I’m puzzled. I read you as claiming that your notion of ‘strengthening people’ ought to be applied even in a fictional situation where everyone involved prefers otherwise. That’s kind of a moral claim.
(And as for “animalisticness”… yes, technically you can use a word like that and still not be a moral realist, but seriously? You realise the connotations that are dripping off it, right?)
.. And?
Don’t you realize that this is just like word laddering? Any sufficiently powerful and dedicated agent can convince you to change your preferences one at a time. All the self-consistency constraints in the world won’t save you, because you are not perfectly consistent to start with, even if you are a digitally-optimized brain. No sufficiently large system is fully self-consistent, and every inconsistency is a lever. Brainwashing as you seem to conceive of it here, would be on the level of brute violence for an entity like CelestAI.. A very last resort.
No need to do that when you can achieve the same result in a civilized (or at least ‘civilized’) fashion. The journey to anywhere is made up of single steps, and those steps are not anything extraordinary, just a logical extension of the previous steps.

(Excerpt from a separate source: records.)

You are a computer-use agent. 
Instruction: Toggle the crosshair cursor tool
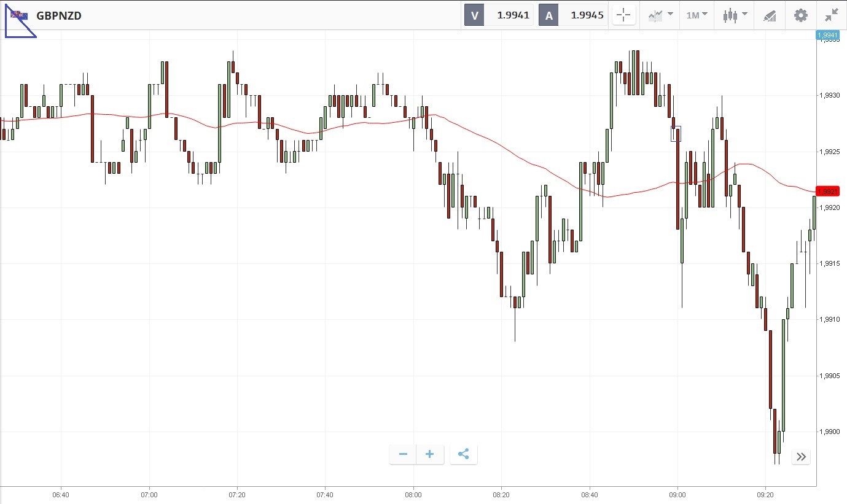tap(623, 15)
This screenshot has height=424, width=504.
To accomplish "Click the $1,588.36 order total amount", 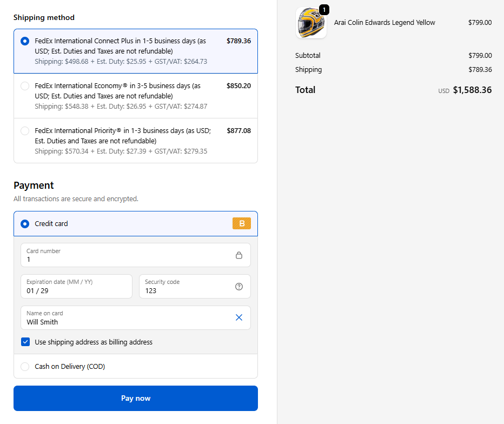I will [472, 90].
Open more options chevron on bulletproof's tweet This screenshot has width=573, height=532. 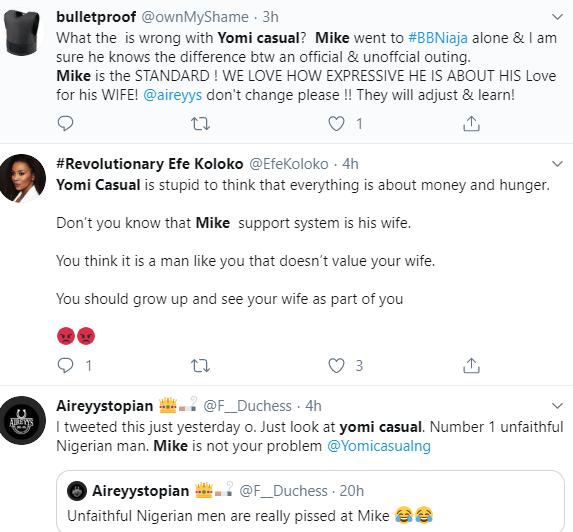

The only way to avoid that would be to specify consistency across a larger time span.. which has different problems (mainly that this means you are likely to be optimized in the opposite direction—in the direction of staticness—rather than optimized ‘not at all’ (i think you are aiming at this?) or optimized in the direction of measured change)
TLDR: There’s not really a meaningful way to say ‘hacking me is not allowed’ to a higher level intelligence, because you have to define ‘hacking’ to a level of accuracy that is beyond your knowledge and may not even be completely specifiable even in theory. Anything less will simply cause the optimization to either stall completely or be rerouted through a different method, with the same end result. If you’re happy with that, then ok—but if the outcome is the same, I don’t see how you could rationally favor one over the other.
It is, of course, the last point that I am contending here. I would not be contending it if I believed that it was possible to have something that was simultaneously remotely human and actually self-consistent. You can have Lars be one or the other, but not both, AFAICS.
This is the problem I’m trying to point out—that the absolutely responsible choice for a FAI may in some cases consist of these actions we would consider unambiguously abusive coming from a human being. CelestAI is in a completely different class from humans in terms of what can motivate her actions. FAI researchers are in the position of having to work out what is appropriate for an intelligence that will be on a higher level from them. Saying ‘no, never do X, no matter what’ is not obviously the correct stance to adopt here, even though it does guard against a range of bad outcomes. There probably is no answer that is both obvious and correct.
In that case I miscommunicated. I meant to convey that if CelestAI was real, I would hold her to that standard, because the standards she is held to should necessarily be more stringent than a more flawed implementation of cognition like a human being. I guess that is a moral claim. It’s certainly run by the part of my brain that tries to optimize things.
I mainly chose ‘animalisticness’ because I think that a FAI would probably model us much as we see animals—largely bereft of intent or consistency, running off primitive instincts.
I do take your point that I am attempting to aesthetically optimize Lars, although I maintain that even if no-one else is inconvenienced in the slightest, he himself is lessened by maintaining preferences that result in his systematic isolation.